Commenting on some of the key benefits of stemming plugs, Preis says there are several follow-up effects to better energy containment. For quarries, one of the biggest challenges is their proximity to communities and existing infrastructure. In line with the requirements of South Africa’s Regulation 4.16(2) of the Mining Health and Safety Act’s Explosives Regulations of 2018, quarries need to acquire a licence to blast within 500m of structures.
“Because quarries are by their nature close to communities and existing infrastructure, they need to find ways to control flyrock and keep their noise and airblast down. Using stemming plugs reduces the likelihood of stemming ejection and flyrock. As a result, most of our clients in the quarrying space use our Varistem stemming plugs for that reason,” says Preis.
On the productivity side of things, due to their better energy containment properties, stemming plugs help improve fragmentation and reduce oversized material in blasts. The benefits of good fragmentation are well documented, says Preis.
“Firstly, good fragmentation eliminates the need for costly secondary blasting or mechanical breaking of oversize material. Secondly, there is a positive impact on downstream processes such as load and haul. Crusher throughput also increases due to improved overall particle size distribution,” he says.
A key trend in the quarrying sector, says Preis, is that there is almost always a trade-off between productivity and health and safety, and in most cases the latter wins. Quarries are overly cautious when it comes to stemming heights in their blast designs. They therefore design their blasts to produce no flyrock, but in the end they get oversize in the top stemming layer.
“By incorporating a stemming plug such as Varistem in their blast designs, quarries can reduce their stemming heights, for example, by leaving an air deck. By using this solution, they can keep flyrock down, while at the same time deal with the oversize problem. The system, therefore, offers great value on both fronts – productivity and health and safety,” he says.
With mines and quarries fast realising the massive benefits offered by stemming plugs, Preis says that the rate of adoption has increased significantly in the past few years. Central to the growing uptake is ERG Industrial’s ability to prove the capabilities of the technology through scientific evidence.
“Initially, 99% of our engagements with potential clients were not successful. We quickly realised that there was a misconception about stemming devices, stemming in general and its value in the blasting process,” he says. “We started doing infield tests to demonstrate the capabilities of the product and to build collateral. The science behind the product made sense, but the tests were meant to prove to the customer what could be achieved in their unique operating environments.”
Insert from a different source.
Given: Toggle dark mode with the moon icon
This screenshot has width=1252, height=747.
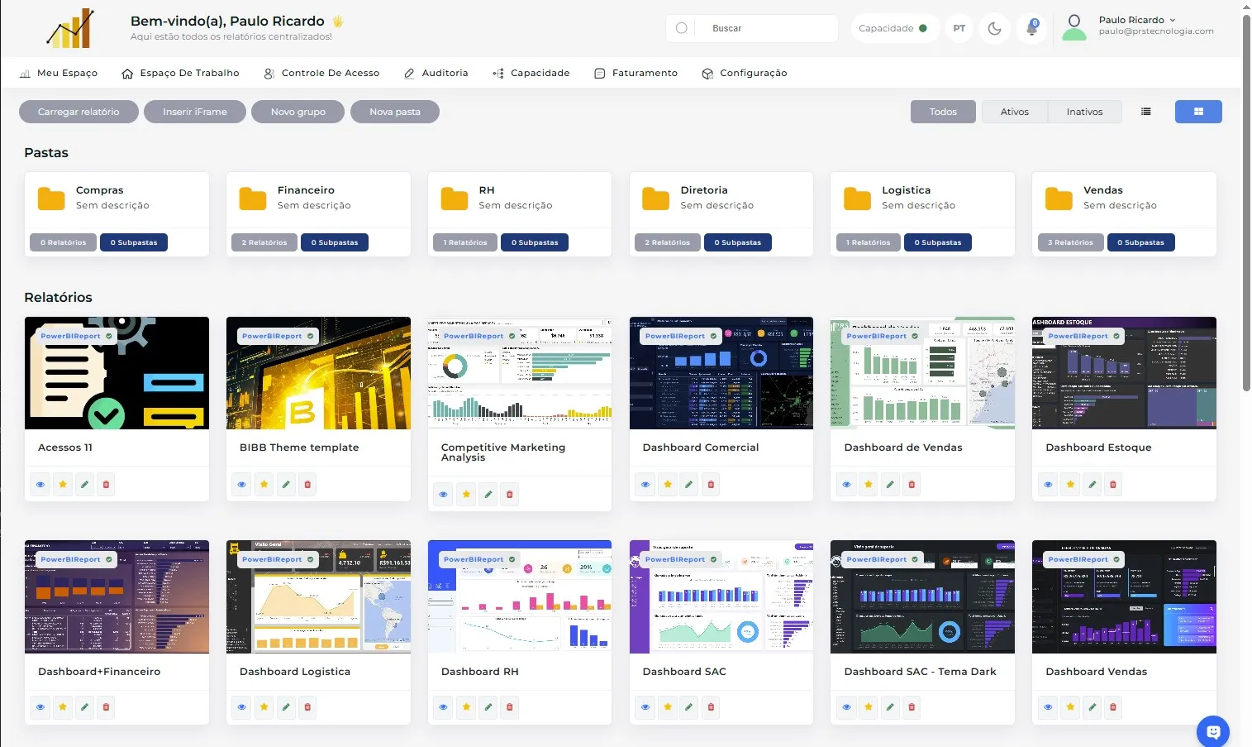Looking at the screenshot, I should (x=994, y=28).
Based on the current shift in attitude towards stemming plugs, Preis foresees a rapid increase in adoption in future. “We have had more mining and quarrying companies coming on board in the past year than we had in the previous four years,” he says.
Preis says there is a better understanding that drill and blast, as the very first process in the quarrying and mining value chain, has a significant bearing on the performance of all other downstream processes. By making a small change in outcomes at the beginning of the value chain, operations can see exponential gains downstream.
“From a macro perspective, if all mining and quarrying operations were able to improve their blast outcomes by 5%, for instance, there would be an incredible knock-on effect on their bottom line, and effectively on the industry’s contribution to the economy at large,” concludes Preis.